COMPANIES could be forced to switch auditors every seven, ten or 14 years under proposals being considered by the Competition Commission to break the Big Four’s dominance of the large company audit market.
Enforcing mandatory rotation of audit firms is one of a number of possible remedies being considered by the competition watchdog after it found a lack of competition meant audits too often fail to fulfil their intended purpose.
In a summary of provisional findings of its investigation into the statutory audit market, the commission accused auditors of focusing on satisfying management interests over those of shareholders.
“Shareholders play very little role in appointing auditors compared to executive management-and despite the presence of audit committees and other safeguards-audit firms naturally focus more on meeting management interests. The result is a rather static market,” said Laura Carstensen, chairman of the Audit Investigation Group.
Factors restricting competition include the high cost of switching auditor, difficulty comparing alternative auditors, experience and reputational barriers for mid-tier firms to expand into the Big Four-dominated FTSE 350 audit market.
According to research by Accountancy Age’s sister title Financial Director, the Big Four accountancy firms – PwC, KPMG, Ernst & Young and Deloitte – audited 334 members of the FTSE 350, based on companies’ 2011/12 annual accounts.
The commission, which found 31% of FTSE 100 companies and 20% of FTSE 250 companies have had the same auditor for more than 20 years, added that the lack of competition leads to higher prices, lower quality and less innovation for companies and a failure to meet the demands of shareholders and investors.

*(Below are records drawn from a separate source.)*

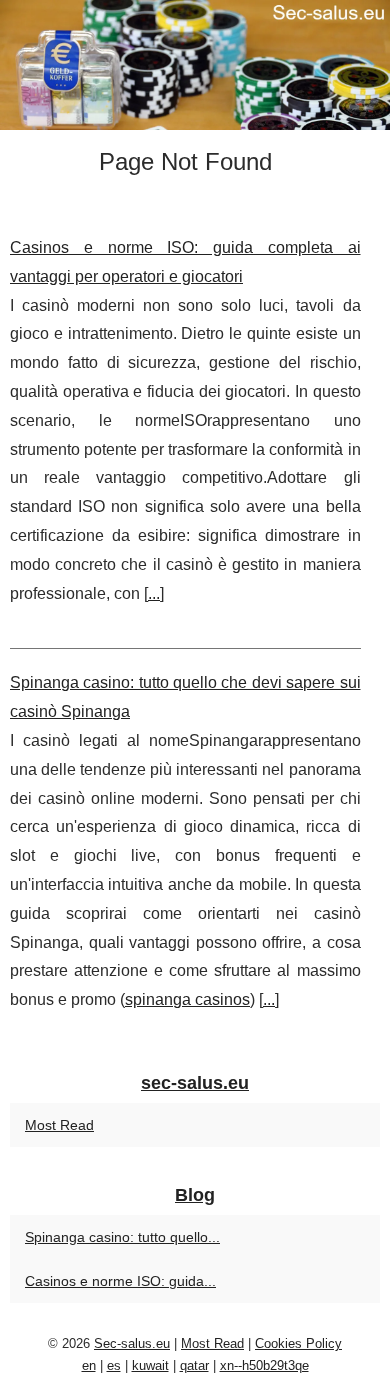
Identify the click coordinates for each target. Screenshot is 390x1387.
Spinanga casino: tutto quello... (122, 1237)
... (154, 593)
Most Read (59, 1125)
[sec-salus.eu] (195, 65)
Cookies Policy (298, 1343)
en (89, 1365)
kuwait (150, 1365)
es (114, 1365)
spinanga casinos (187, 999)
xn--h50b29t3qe (264, 1365)
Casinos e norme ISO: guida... (120, 1281)
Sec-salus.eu (132, 1343)
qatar (194, 1365)
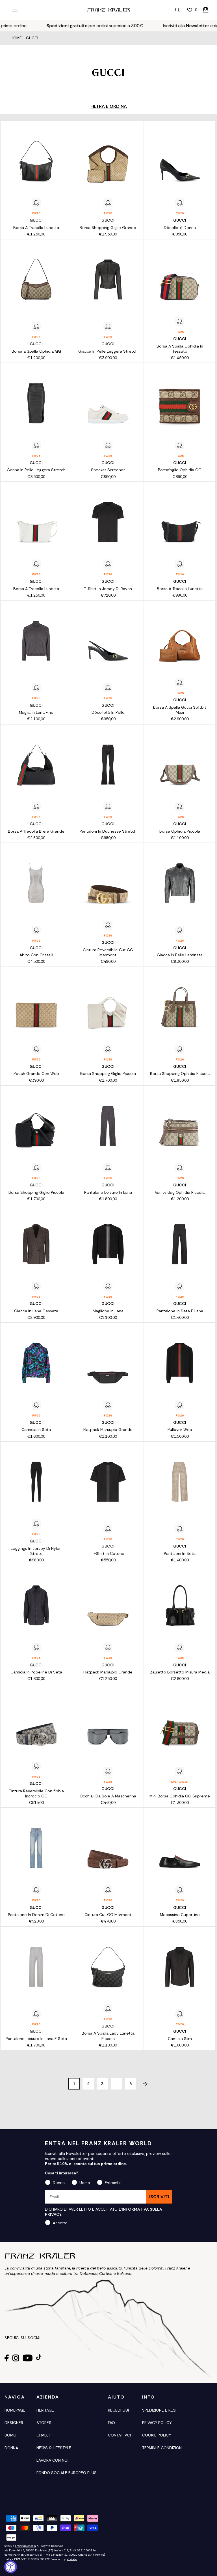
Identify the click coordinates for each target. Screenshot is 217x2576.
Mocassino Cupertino (180, 1914)
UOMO (10, 2435)
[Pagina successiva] (143, 2083)
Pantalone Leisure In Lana (108, 1192)
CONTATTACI (119, 2435)
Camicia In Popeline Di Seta (36, 1672)
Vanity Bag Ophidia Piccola (180, 1192)
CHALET (43, 2435)
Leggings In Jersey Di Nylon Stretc (36, 1551)
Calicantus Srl (34, 2554)
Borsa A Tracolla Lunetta (36, 227)
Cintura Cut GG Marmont (107, 1914)
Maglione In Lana (108, 1310)
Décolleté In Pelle (108, 712)
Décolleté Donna (180, 227)
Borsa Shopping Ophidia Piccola (180, 1073)
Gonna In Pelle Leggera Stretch (36, 469)
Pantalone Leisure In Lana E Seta (36, 2038)
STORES (43, 2422)
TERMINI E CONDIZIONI (162, 2447)
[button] (206, 10)
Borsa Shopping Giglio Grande (108, 227)
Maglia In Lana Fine (36, 712)
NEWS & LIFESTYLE (53, 2447)
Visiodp (72, 2559)
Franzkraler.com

“It is clear that there is significant dissatisfaction amongst some institutional investors with the relevance and extent of reporting in audited financial reports.

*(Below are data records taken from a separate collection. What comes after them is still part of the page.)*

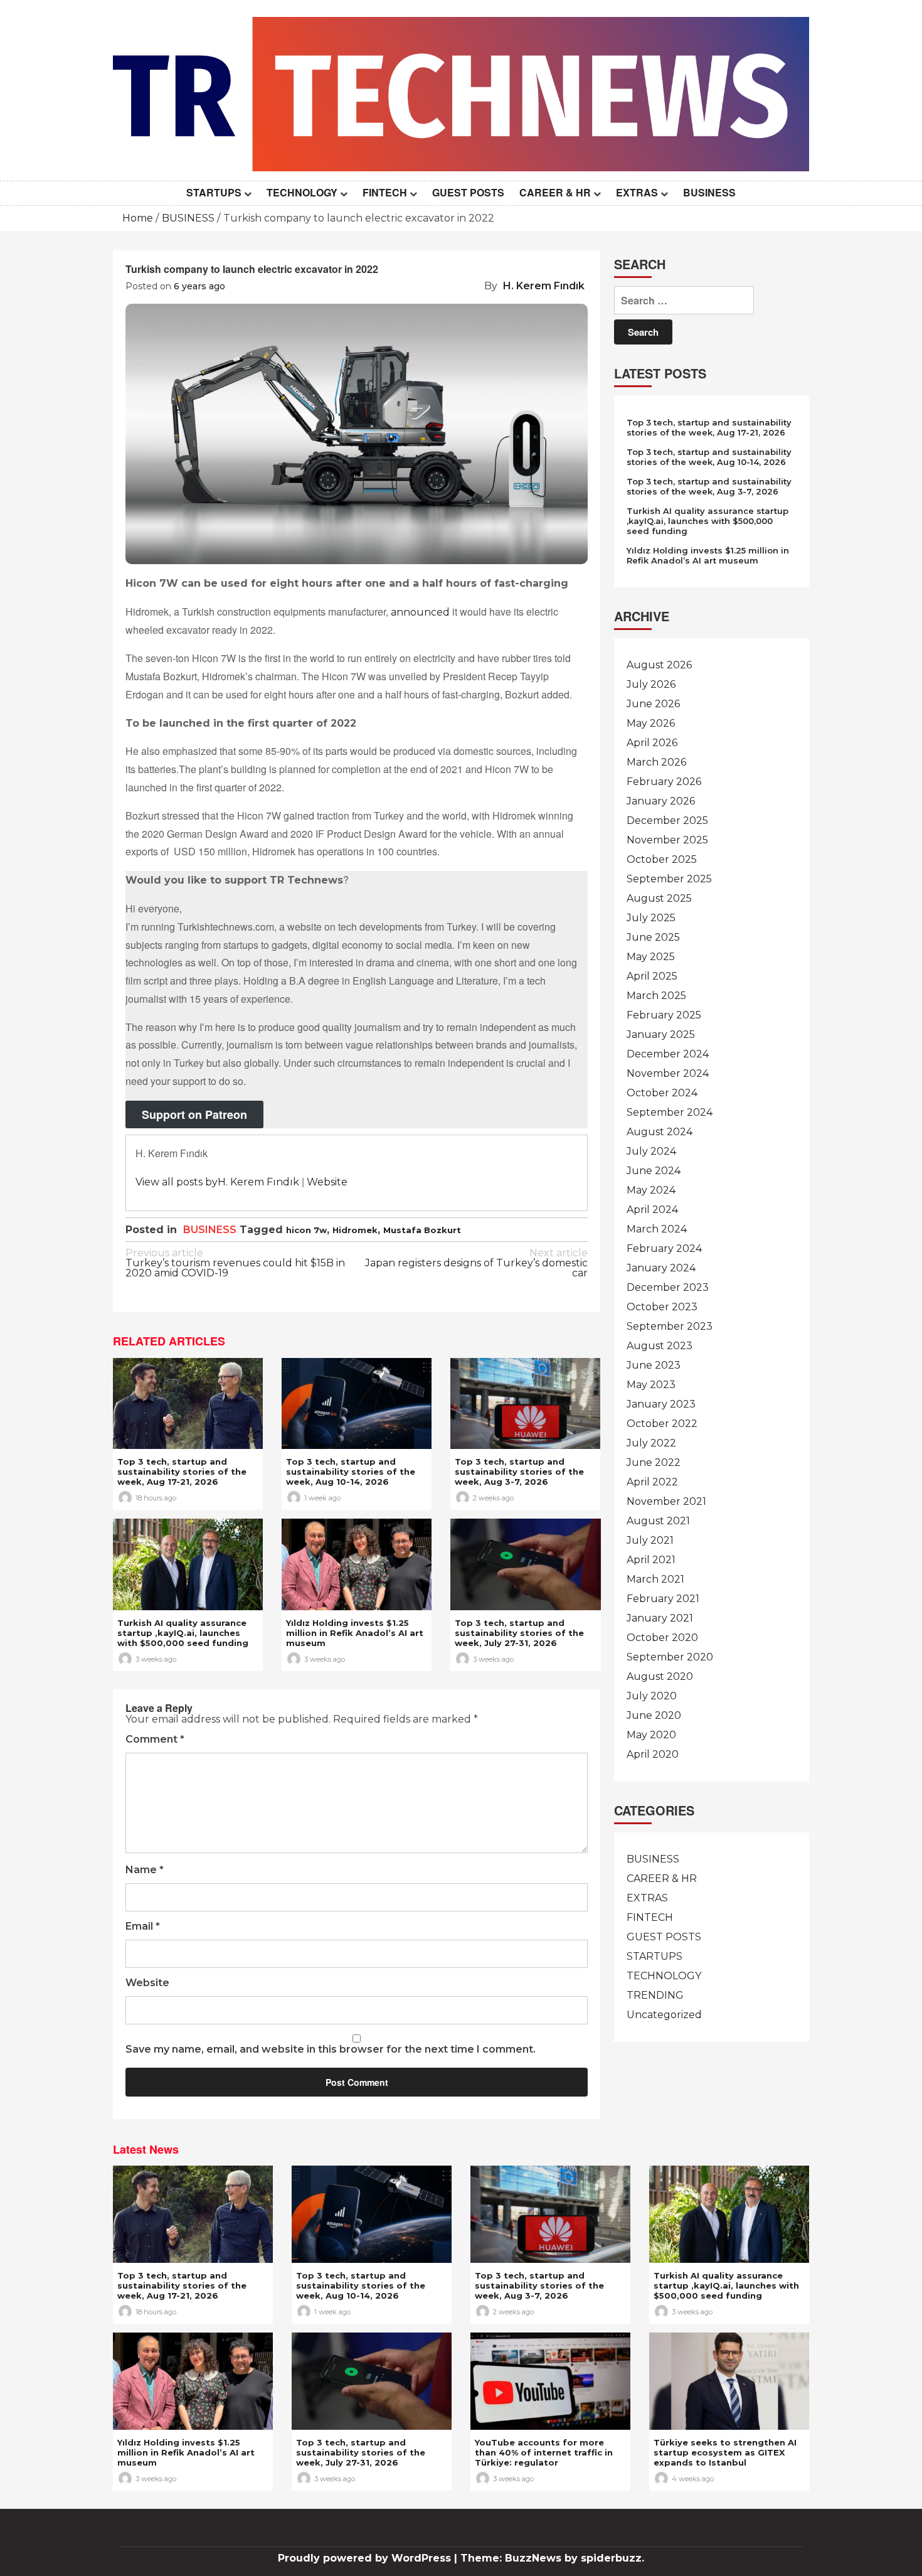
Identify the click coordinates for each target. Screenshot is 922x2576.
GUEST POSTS (468, 192)
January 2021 (660, 1618)
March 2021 (655, 1579)
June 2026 (653, 704)
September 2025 (669, 879)
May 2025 (651, 957)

“This needs to change so that external audit becomes a more genuinely independent and challenging exercise where auditors are less like corporate advisors and more like examining inspectors,” Carstensen said.
Among the possible ways to encourage greater competition the commission is considering enforcing mandatory tendering and rotation; increasing information and transparency with more frequent reviews and extended reporting requirements; and strengthening accountability and independence by giving audit committees and shareholders greater control of external audit.
“It will undoubtedly be challenging to change a long-standing and entrenched system but our proposals will look to create a situation where tendering and switching become the norm,” said Carstensen.
The commission found no evidence to suggest that the Big 4 engage in tacit collusion, bundle audit and non-audit services together, in order to raise barriers to expansion to other firms; target the customers of mid-tier firms with particularly low prices, or that they are able to exercise undue influence over the formation of regulation or on regulatory bodies through their extensive alumni networks.
The commission will publish the full provisional findings early next week and invite possible responses to remedies by 18 March and responses to the provisional report findings by 21 March.
The final report is due to be published on 20 October.